Targeting in the gastrointestinal tract: new approaches.

Most drug products are administered via the alimentary canal; prominent are the dosage forms which are swallowed, i.e., p.o. dosage forms, followed by those administered within the oral and the rectal cavities. The innermost surface of the alimentary canal is the epithelial lining which is void of keratinized superficial layers. The epithelium at both ends of the canal, i.e., oral cavity and esophagus, and anal canal is a multilayered (20-50 layers) stratified squamous epithelium, whereas that of the rest of the canal, i.e., gaster, small and large intestine and rectum is a single layer of columnar cells. The drainage is via both venous blood capillaries and lymphatic vessels. Blood drainage from the oral cavity and the lower end of the rectum is directly into systemic circulation via the vena cava. From the GI tract, however, the blood quantitatively passes through the portal vein and liver, hence is available for first-pass effect prior to entering systemic circulation. Targeting can be approached from two angles: 1) to exert the pharmacologic response at a specific site, or 2) to utilize a specific site for drug absorption.
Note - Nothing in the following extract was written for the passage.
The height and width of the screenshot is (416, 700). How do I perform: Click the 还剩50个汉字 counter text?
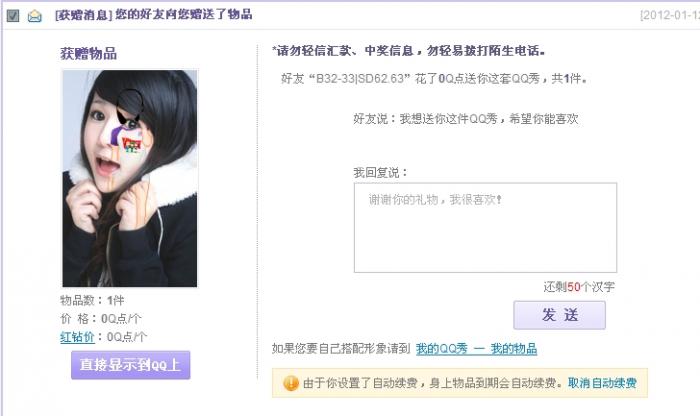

Targeting utilizes the anatomic, histologic, physiologic and biochemical features of various segments within the alimentary canal, paired with the design of special drug delivery systems or devices, and the use of special vehicle substances, such as polymers, bioadhesives, sorption promoters, or chemical modification (pro-drug) of the active moiety. Numerous examples of new types of drug delivery systems are presented. Many novel drug delivery systems discussed are still in experimental stage and evaluation, or even in the conceptual stage. However, it is anticipated that they all will contribute to further advancement in optimizing drug therapy.